* YOUR GOAL
The word "axis" marks the lines to copy; find all of them in the entries below.

Extracted data entries:
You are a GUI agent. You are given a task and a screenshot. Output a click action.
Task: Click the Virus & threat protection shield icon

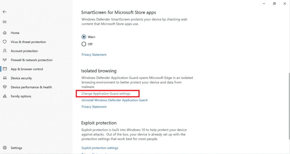[x=5, y=42]
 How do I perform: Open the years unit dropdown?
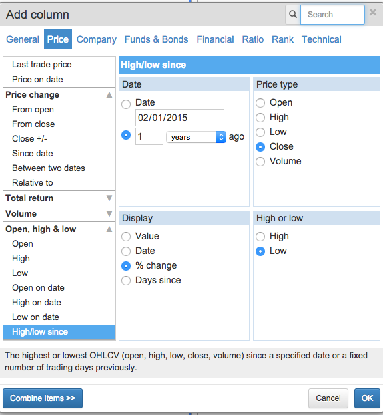(x=196, y=137)
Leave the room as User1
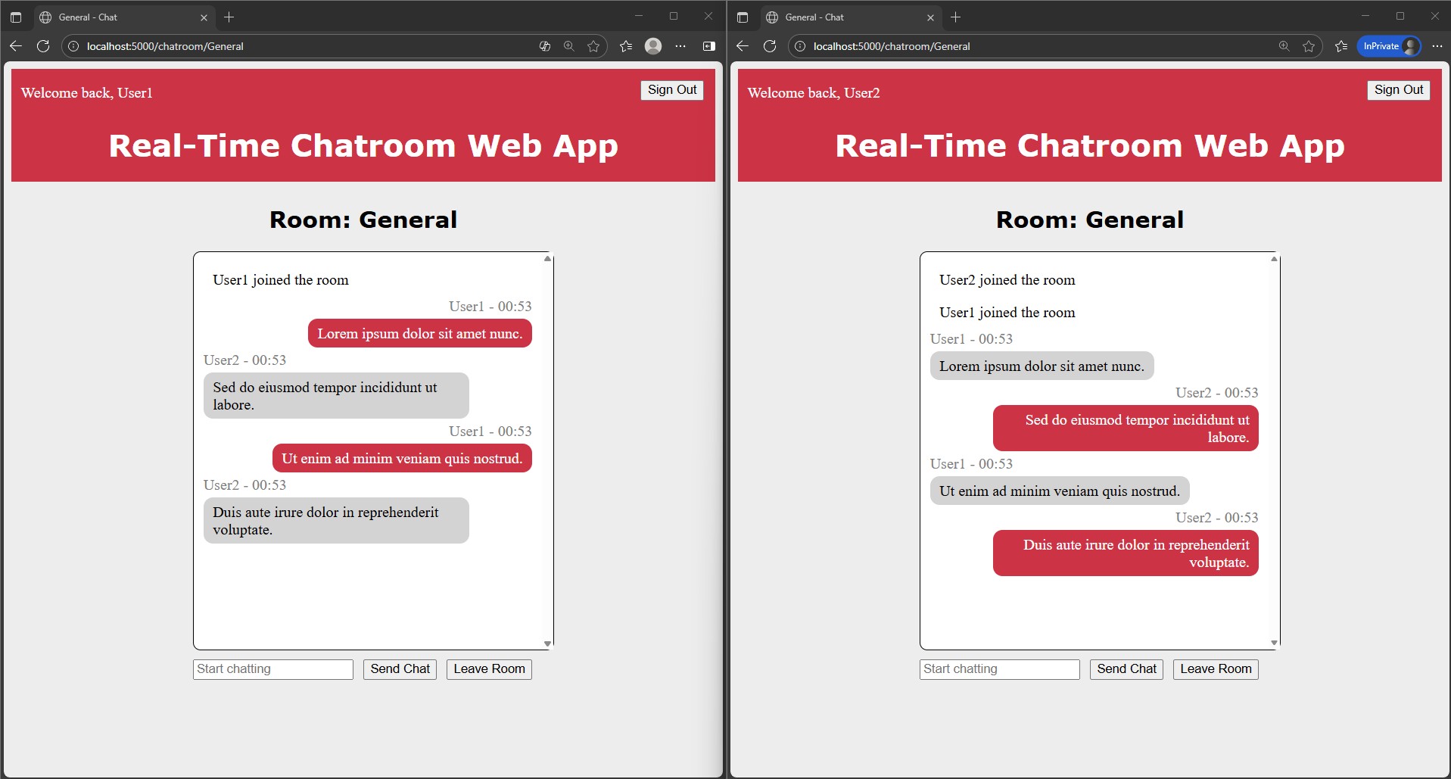The width and height of the screenshot is (1451, 779). coord(489,669)
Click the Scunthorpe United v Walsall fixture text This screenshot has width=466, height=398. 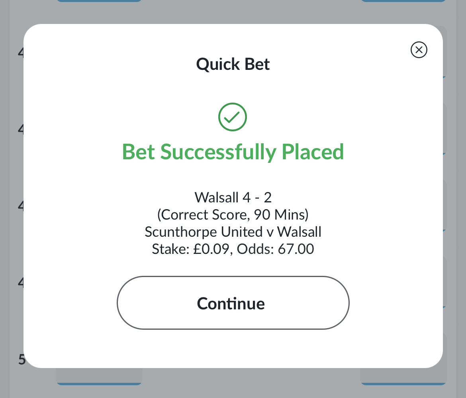[x=233, y=232]
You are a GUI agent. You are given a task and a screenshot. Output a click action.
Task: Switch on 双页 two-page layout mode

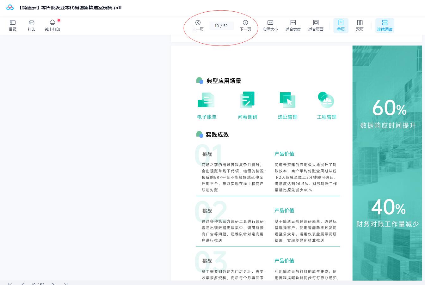tap(360, 25)
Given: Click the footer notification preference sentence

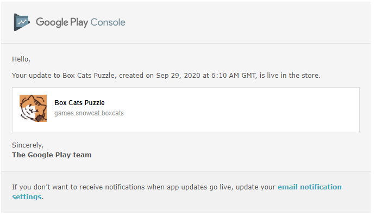Looking at the screenshot, I should point(177,192).
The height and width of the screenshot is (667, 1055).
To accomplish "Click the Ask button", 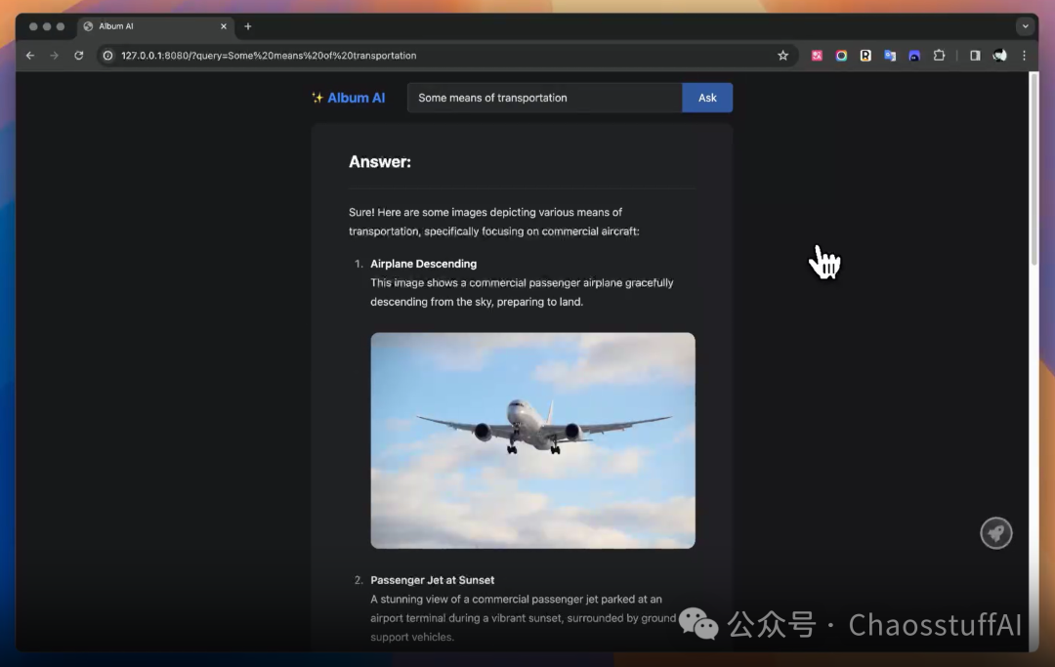I will [707, 98].
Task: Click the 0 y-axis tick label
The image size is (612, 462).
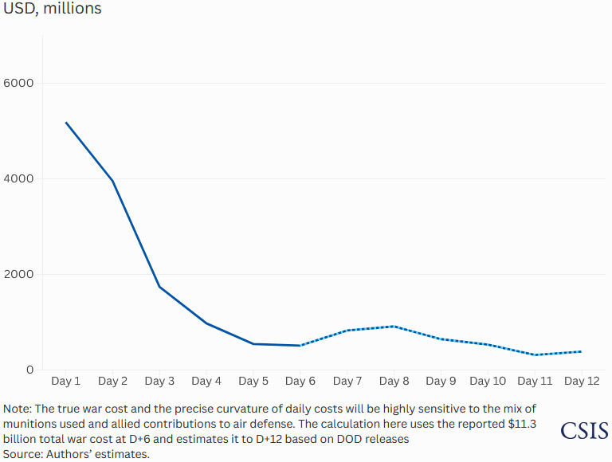Action: (x=29, y=370)
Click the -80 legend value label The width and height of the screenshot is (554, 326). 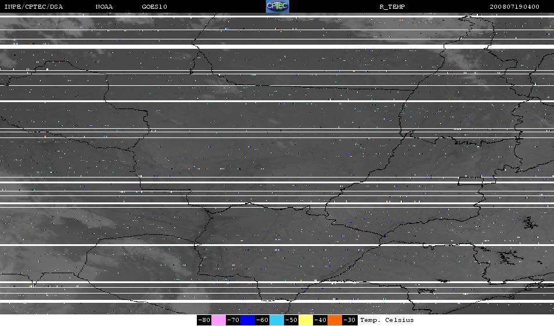point(204,320)
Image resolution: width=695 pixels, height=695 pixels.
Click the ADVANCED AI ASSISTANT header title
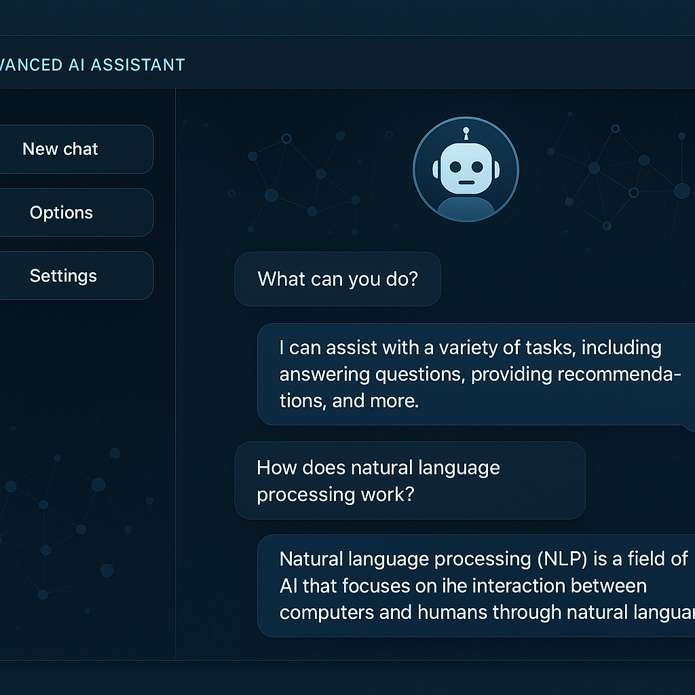[x=92, y=64]
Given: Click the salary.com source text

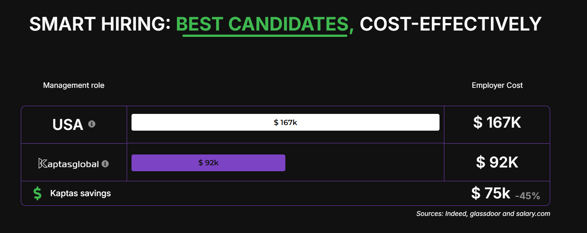Looking at the screenshot, I should tap(532, 214).
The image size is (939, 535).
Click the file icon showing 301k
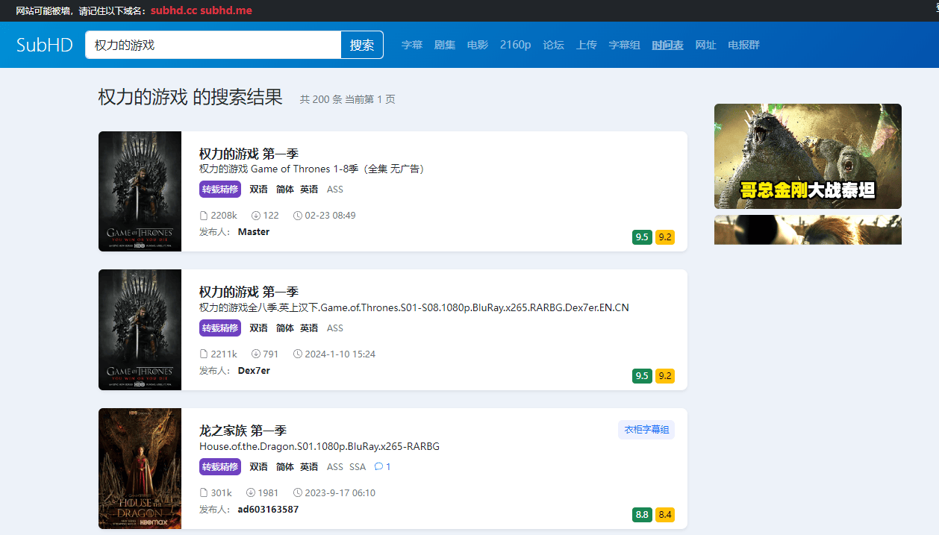pos(203,492)
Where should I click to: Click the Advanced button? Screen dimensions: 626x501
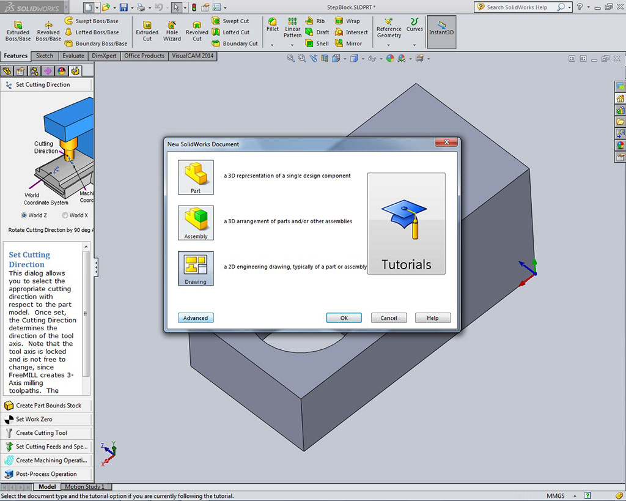pos(196,318)
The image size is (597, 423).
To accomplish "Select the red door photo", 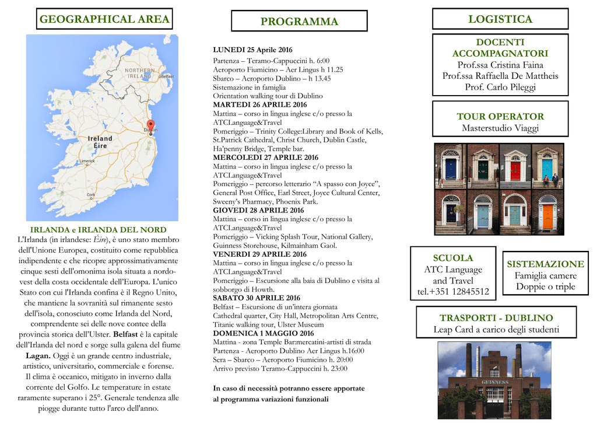I will pyautogui.click(x=515, y=166).
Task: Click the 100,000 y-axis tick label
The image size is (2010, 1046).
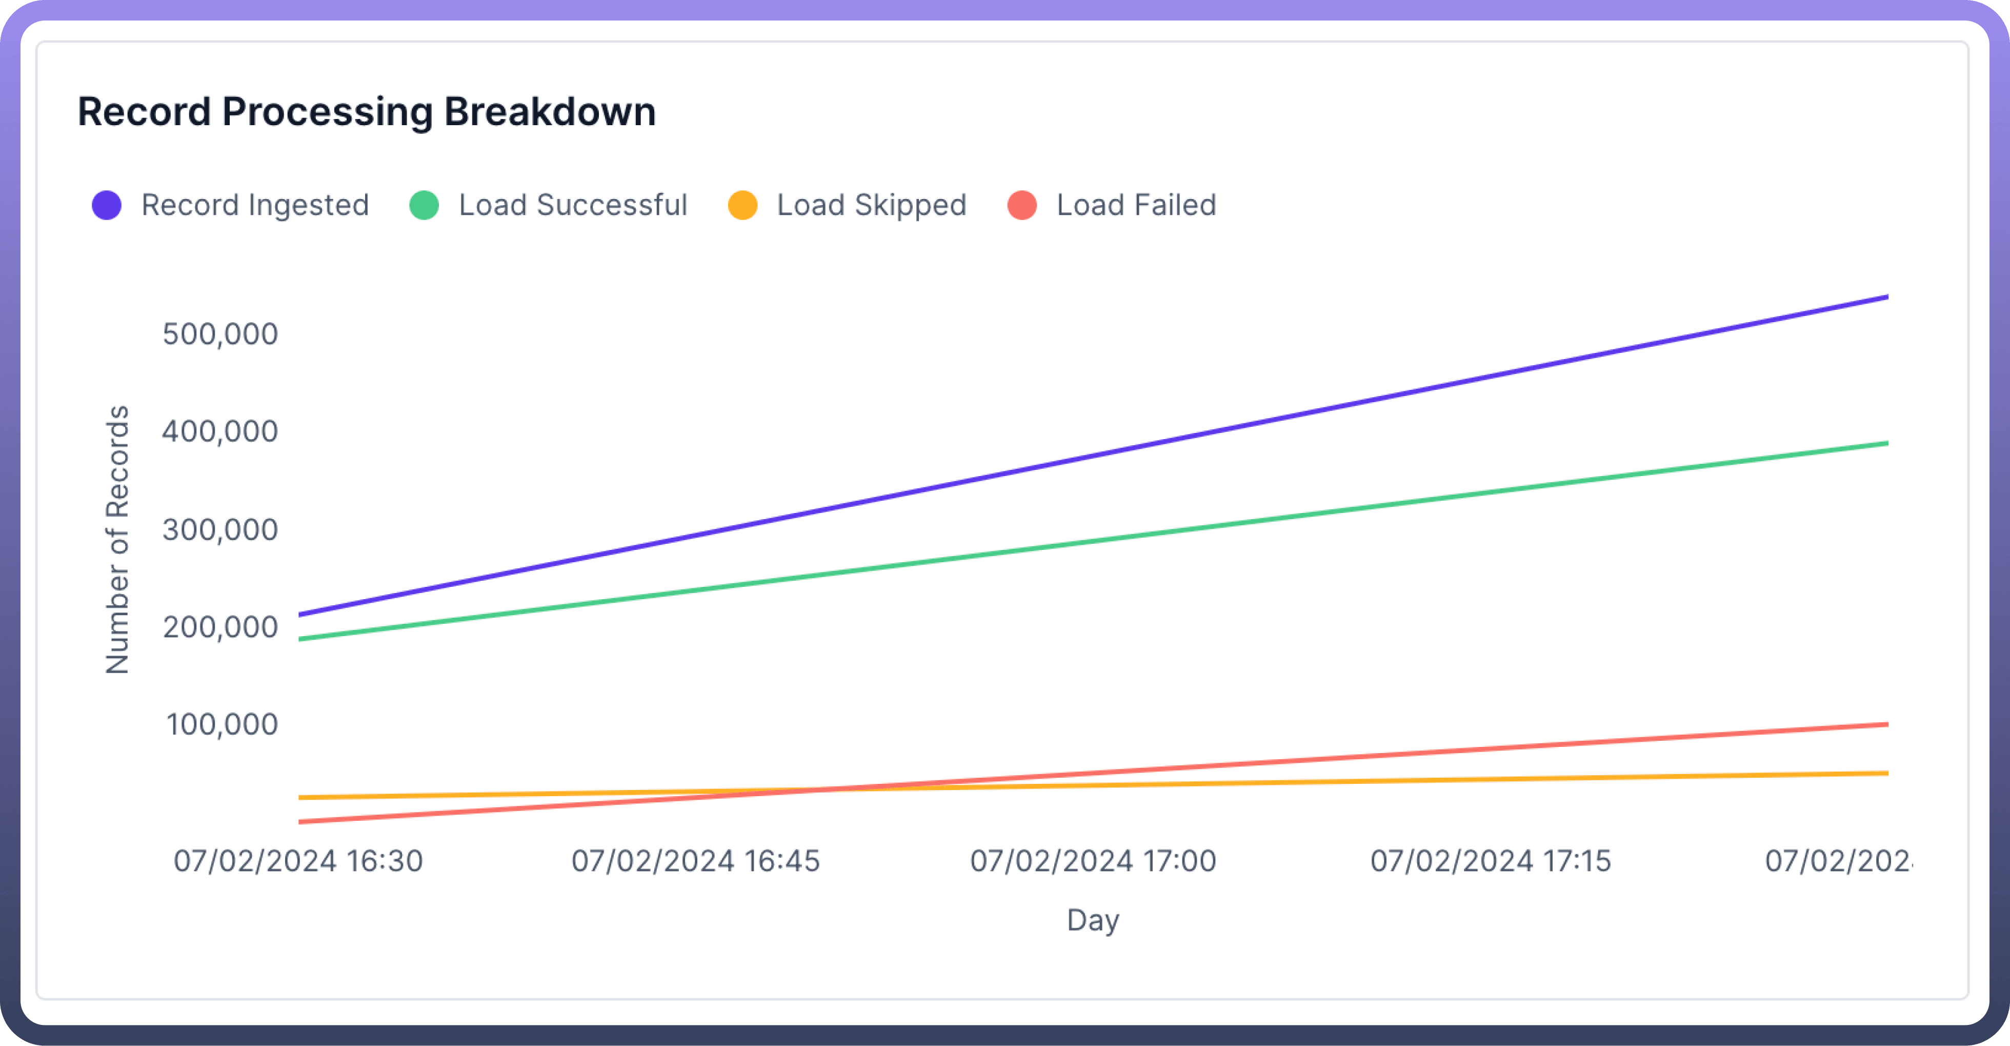Action: (x=222, y=724)
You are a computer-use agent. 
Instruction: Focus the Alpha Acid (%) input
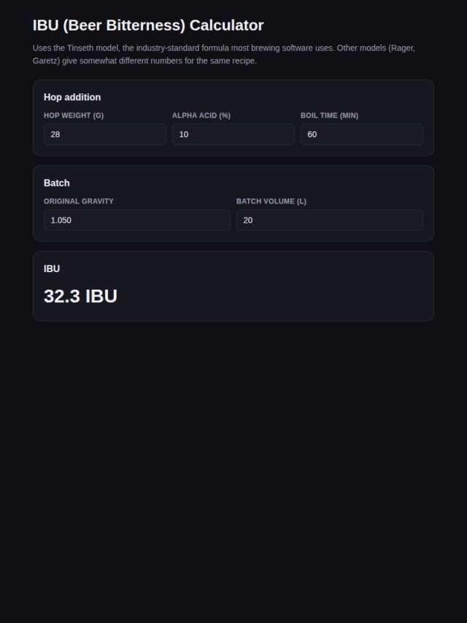[x=234, y=134]
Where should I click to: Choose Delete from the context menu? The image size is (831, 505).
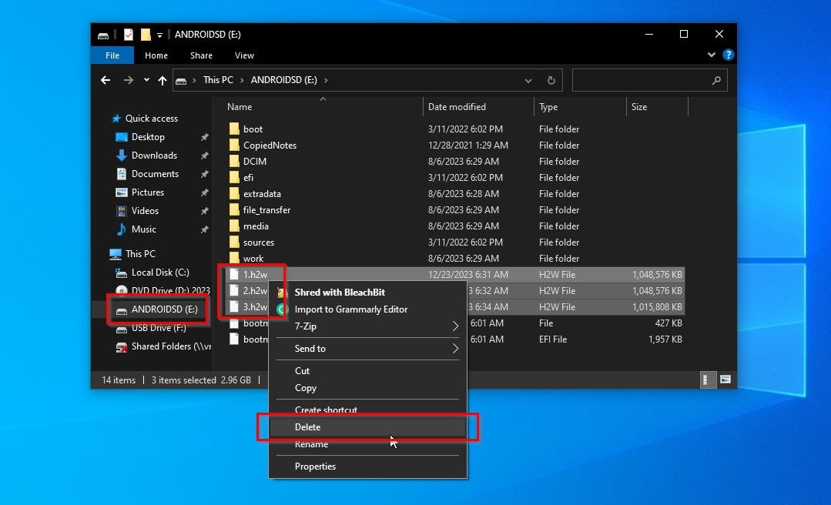click(308, 427)
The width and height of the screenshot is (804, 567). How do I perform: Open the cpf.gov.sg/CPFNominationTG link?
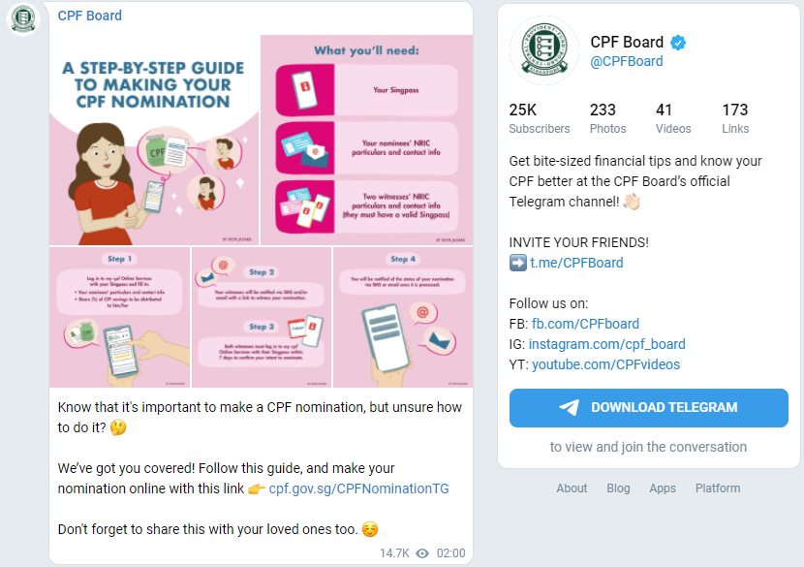pyautogui.click(x=359, y=488)
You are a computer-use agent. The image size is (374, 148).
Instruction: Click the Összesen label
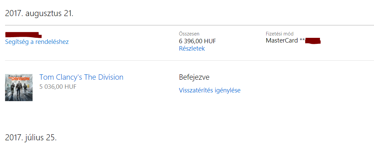pos(189,34)
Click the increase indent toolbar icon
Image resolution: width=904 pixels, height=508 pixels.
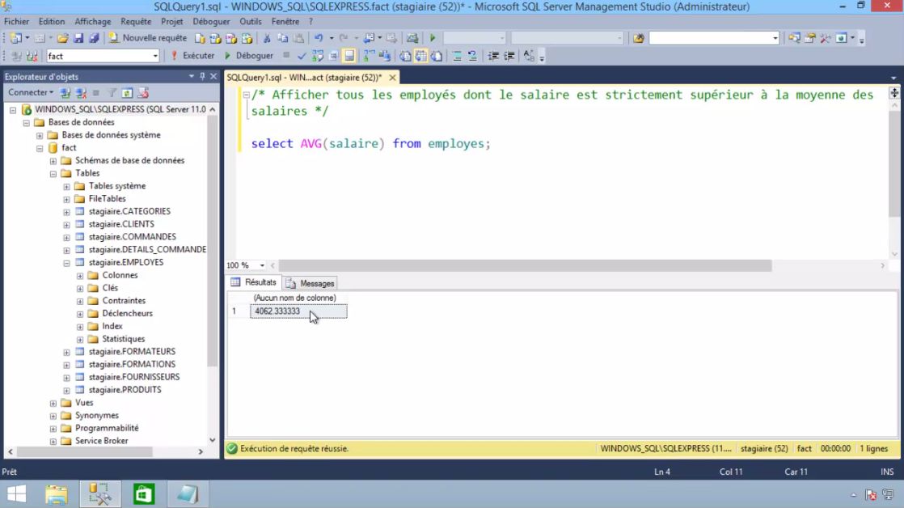tap(508, 56)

* RESULT
Task: Click the 0 y-axis tick label
Task: Click the 100,000 y-axis tick label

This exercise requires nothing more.